◆ Work to complete ◆
From the material beneath, pull every line with the word "Shipping".

- Opening Delimiter -

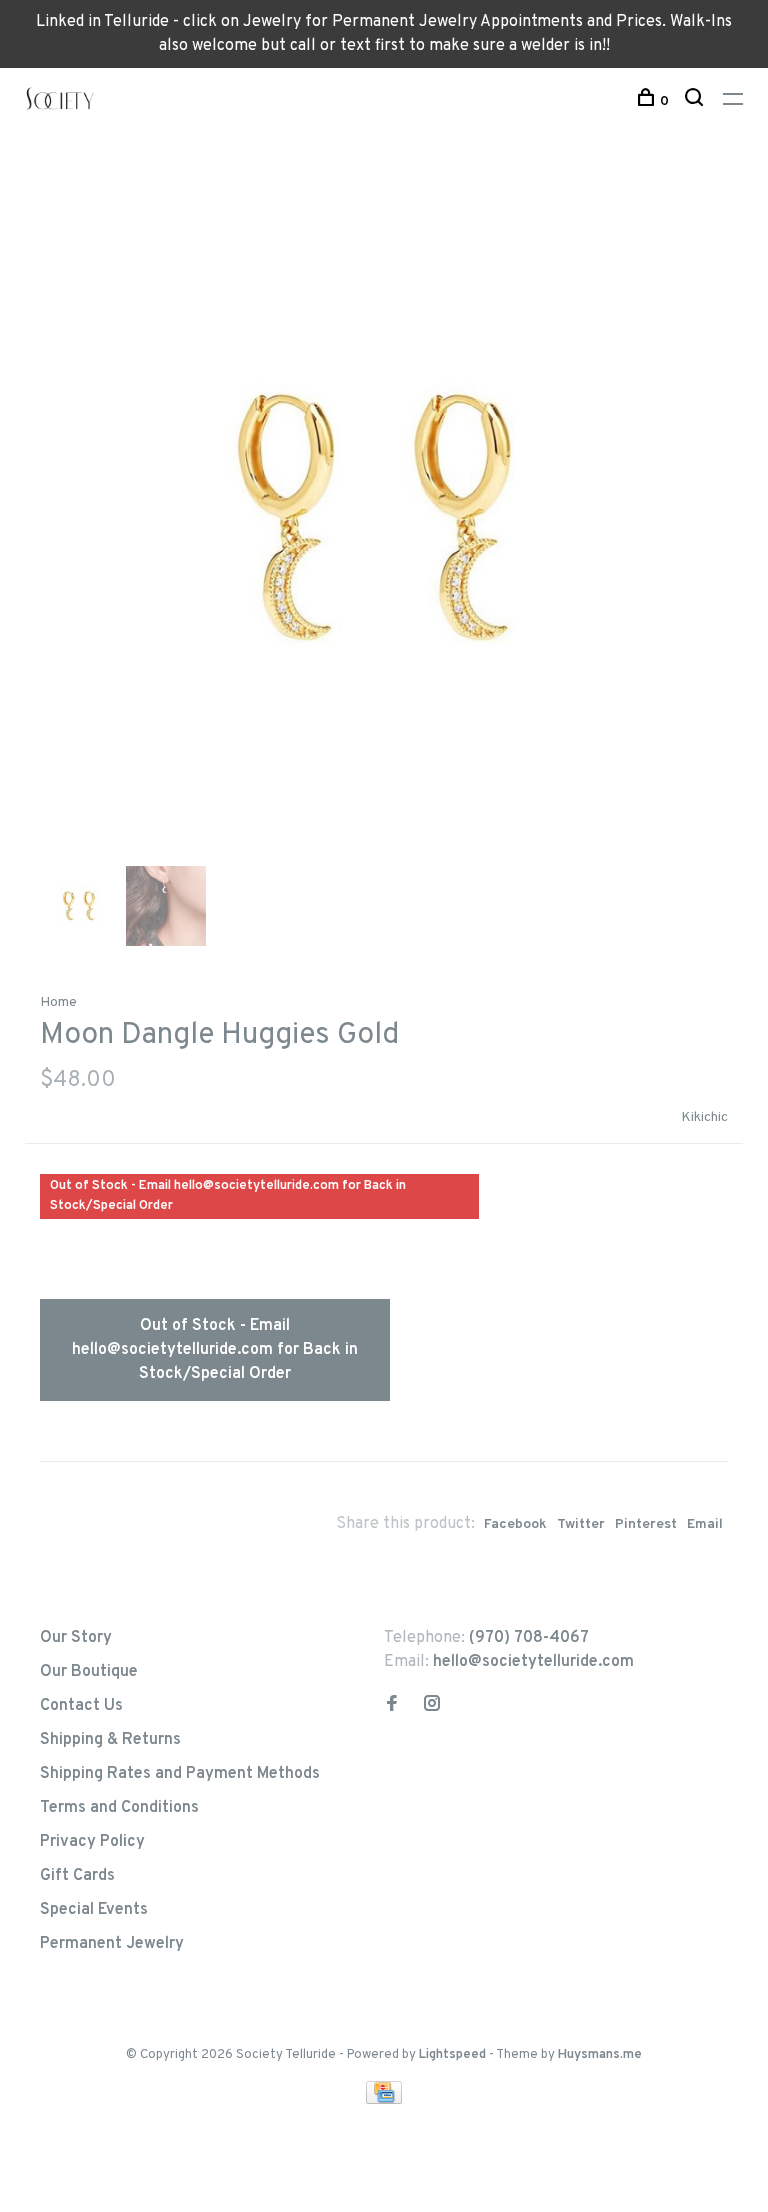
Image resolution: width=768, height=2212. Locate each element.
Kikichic (704, 1117)
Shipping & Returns (110, 1740)
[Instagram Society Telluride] (432, 1706)
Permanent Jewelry (112, 1944)
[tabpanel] (384, 517)
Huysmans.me (600, 2055)
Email (705, 1524)
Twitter (581, 1524)
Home (58, 1002)
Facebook (515, 1524)
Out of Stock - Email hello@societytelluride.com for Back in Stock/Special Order (215, 1350)
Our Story (76, 1638)
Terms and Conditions (119, 1808)
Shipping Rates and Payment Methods (180, 1774)
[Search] (696, 101)
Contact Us (81, 1706)
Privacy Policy (92, 1842)
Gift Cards (77, 1876)
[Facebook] (392, 1706)
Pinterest (646, 1524)
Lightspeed (452, 2055)
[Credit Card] (384, 2100)
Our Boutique (89, 1672)
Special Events (94, 1910)
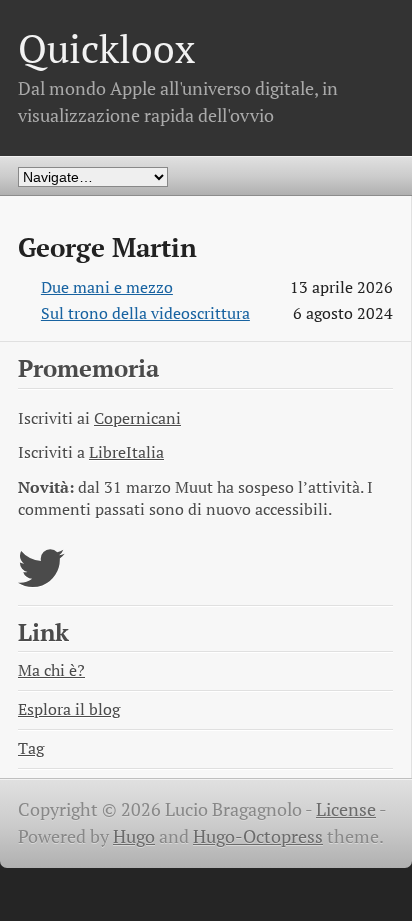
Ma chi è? (51, 670)
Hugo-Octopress (258, 836)
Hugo (134, 836)
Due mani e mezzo (107, 287)
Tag (31, 748)
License (346, 809)
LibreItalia (126, 452)
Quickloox (106, 48)
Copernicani (137, 418)
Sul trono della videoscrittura (145, 313)
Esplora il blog (69, 709)
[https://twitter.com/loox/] (41, 580)
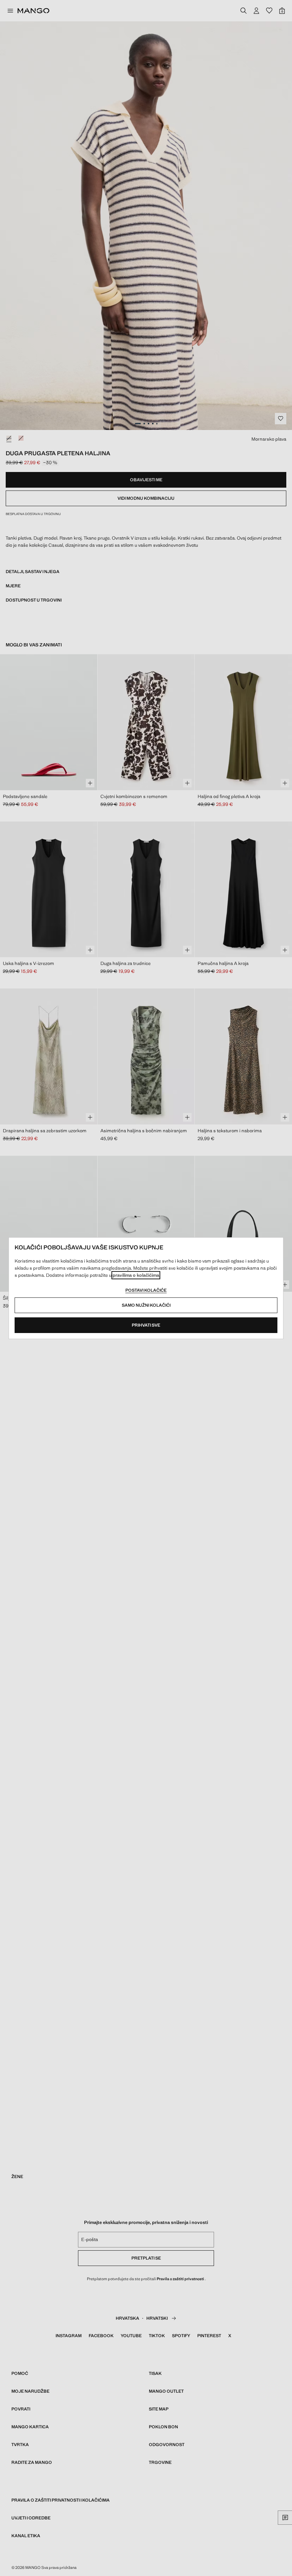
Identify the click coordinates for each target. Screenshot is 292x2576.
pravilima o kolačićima (136, 1275)
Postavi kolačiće (146, 1290)
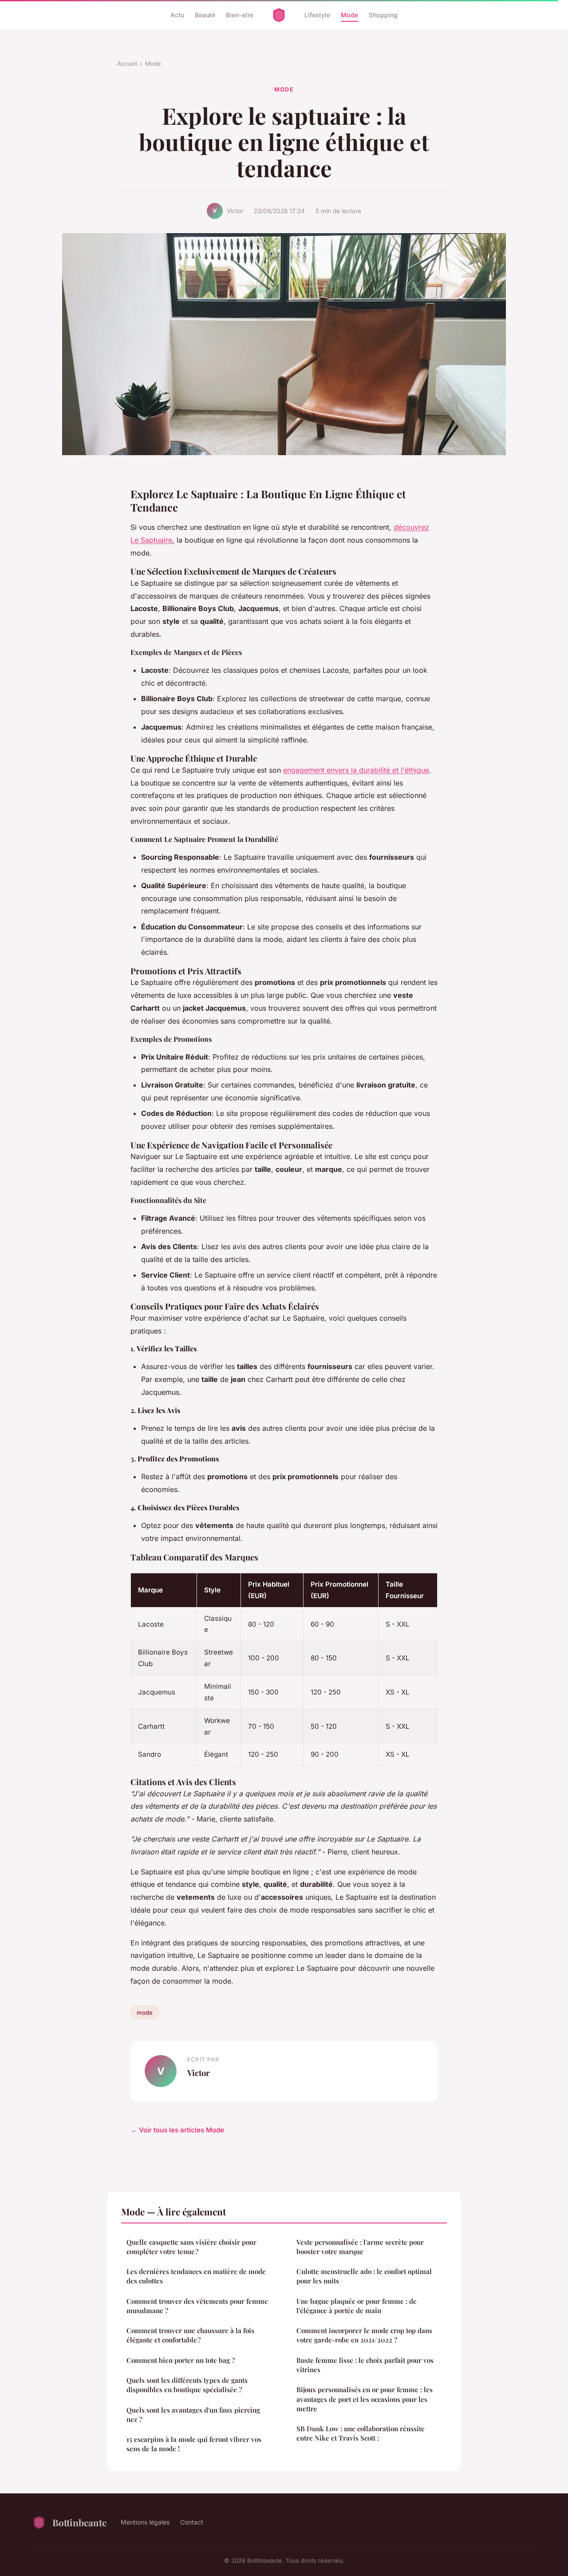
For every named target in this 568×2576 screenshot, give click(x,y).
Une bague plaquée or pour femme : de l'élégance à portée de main (356, 2306)
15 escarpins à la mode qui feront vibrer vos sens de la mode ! (193, 2444)
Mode (349, 15)
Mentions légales (145, 2522)
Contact (191, 2522)
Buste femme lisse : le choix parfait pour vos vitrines (365, 2365)
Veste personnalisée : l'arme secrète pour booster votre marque (360, 2247)
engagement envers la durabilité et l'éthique (356, 770)
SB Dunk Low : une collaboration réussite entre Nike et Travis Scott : (360, 2433)
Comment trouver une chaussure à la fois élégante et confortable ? (190, 2335)
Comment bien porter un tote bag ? (180, 2360)
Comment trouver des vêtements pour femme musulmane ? (197, 2306)
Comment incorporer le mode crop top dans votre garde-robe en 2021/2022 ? (364, 2335)
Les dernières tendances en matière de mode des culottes (196, 2276)
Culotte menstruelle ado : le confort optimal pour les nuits (364, 2276)
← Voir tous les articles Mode (177, 2130)
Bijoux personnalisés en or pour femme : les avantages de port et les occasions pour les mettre (364, 2399)
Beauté (205, 15)
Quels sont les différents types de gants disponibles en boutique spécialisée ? (187, 2385)
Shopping (383, 15)
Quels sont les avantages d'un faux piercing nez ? (193, 2414)
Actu (177, 15)
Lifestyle (317, 15)
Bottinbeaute (79, 2522)
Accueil (127, 63)
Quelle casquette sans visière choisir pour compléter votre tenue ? (191, 2247)
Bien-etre (239, 15)
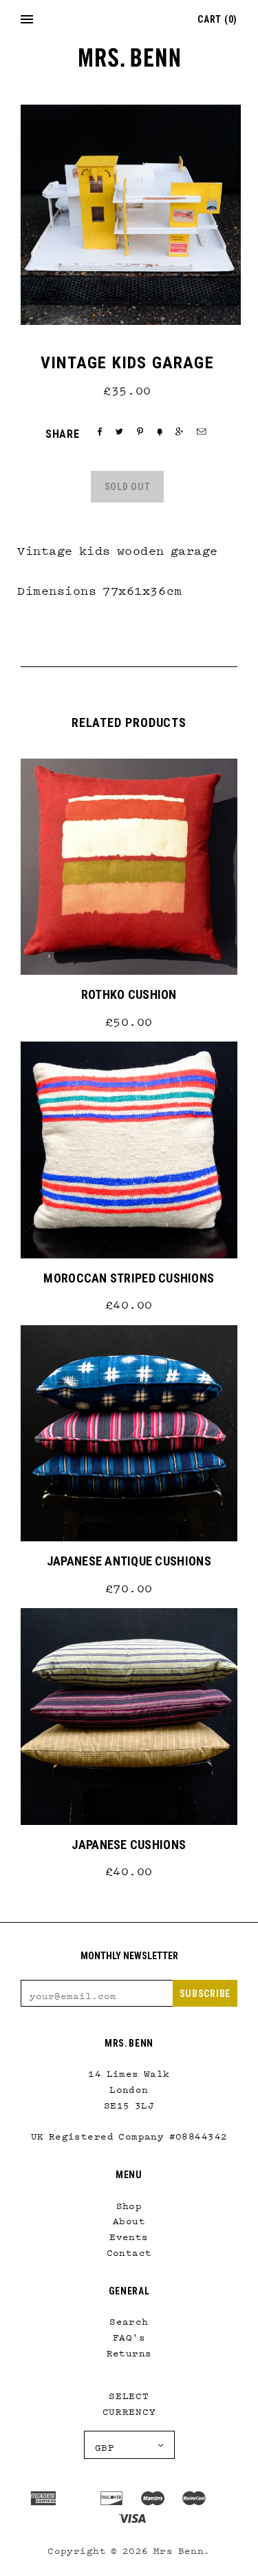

- Closing Delimiter -

◆ Finished task ◆
Shipping & Returns (110, 1740)
Shipping Rates and Payment Methods (180, 1774)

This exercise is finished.